Cet argument est purement et simplement faux. En fait, il
n'est pas rare que les papes choisissent eux-mêmes les noms qu'ils accolent aux
erreurs. Par exemple, ils appellent ordinairement « novateurs du XVIe
siècle » ceux qui s'appellent eux-mêmes et que nous nommons « réformés »
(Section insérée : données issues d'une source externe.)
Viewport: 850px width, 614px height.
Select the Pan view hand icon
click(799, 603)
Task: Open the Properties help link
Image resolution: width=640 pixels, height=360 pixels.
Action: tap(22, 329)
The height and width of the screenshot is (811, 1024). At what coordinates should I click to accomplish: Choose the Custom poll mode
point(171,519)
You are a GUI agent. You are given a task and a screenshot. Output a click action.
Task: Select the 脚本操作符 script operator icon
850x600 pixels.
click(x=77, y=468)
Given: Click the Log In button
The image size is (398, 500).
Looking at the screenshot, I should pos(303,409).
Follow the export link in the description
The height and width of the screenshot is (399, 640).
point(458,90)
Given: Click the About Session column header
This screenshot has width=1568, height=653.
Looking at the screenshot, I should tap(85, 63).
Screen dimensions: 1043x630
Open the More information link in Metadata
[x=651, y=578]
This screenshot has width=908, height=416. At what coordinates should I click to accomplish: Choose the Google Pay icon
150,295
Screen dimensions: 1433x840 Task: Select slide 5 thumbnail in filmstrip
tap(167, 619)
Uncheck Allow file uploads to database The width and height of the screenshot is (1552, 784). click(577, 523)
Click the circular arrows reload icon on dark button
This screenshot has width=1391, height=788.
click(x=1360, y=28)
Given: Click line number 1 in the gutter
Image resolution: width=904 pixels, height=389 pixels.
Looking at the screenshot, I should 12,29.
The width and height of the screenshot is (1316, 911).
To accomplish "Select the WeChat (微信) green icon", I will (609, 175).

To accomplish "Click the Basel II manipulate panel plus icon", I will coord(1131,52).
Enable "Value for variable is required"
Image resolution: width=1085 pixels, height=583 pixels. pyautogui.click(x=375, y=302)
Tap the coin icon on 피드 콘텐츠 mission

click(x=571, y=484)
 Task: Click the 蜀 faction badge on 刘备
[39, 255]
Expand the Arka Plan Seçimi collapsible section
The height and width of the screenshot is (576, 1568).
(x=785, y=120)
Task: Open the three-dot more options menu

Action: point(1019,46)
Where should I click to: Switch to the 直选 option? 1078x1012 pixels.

ou « protestants ». Ils parlent du « droit nouveau », là où
l'histoire parle des « Philosophes » ou des « Lumières ». Léon XIII
est en pratique l'inventeur du mot « américanisme ». Saint Pie X est en
pratique l'inventeur du mot « modernisme », etc. Si les papes avaient voulu
qualifier des erreurs ou groupes d'erreurs du terme de « gnose », ils
l'auraient fait sans difficulté. S'ils ne l'ont pas fait, c'est qu'ils ne le
voulaient pas, tout simplement parce qu'à leurs yeux la « gnose universelle »
n'existait pas.
Voulant renforcer son argumentation, le Sel de la terre se
laisse emporter par l'enthousiasme et en arrive à remplacer la science par la
prophétie, l'évidence par l'imagination. La revue écrit ainsi sans
barguigner : « La gnose progresse avec le temps, à mesure qu'on se
rapproche de l'Antéchrist. Il est donc vraisemblable que, au fur et à mesure
qu'elle se manifestera davantage, elle sera condamnée par l'Église. »
La preuve de la condamnation de la « gnose » par le
Magistère se situerait donc dans un futur nébuleux, créé de toutes pièces
par le Sel de la terre. Nous sortons là du domaine du sérieux.
N'ayant, pour notre part, aucun des talents pythiques du Sel
de la terre, nous nous contenterons de répéter modestement : dans les
faits, les papes n'ont jamais parlé jusqu'ici de la « gnose », et cela tout
simplement parce que la « gnose » n'existe pas.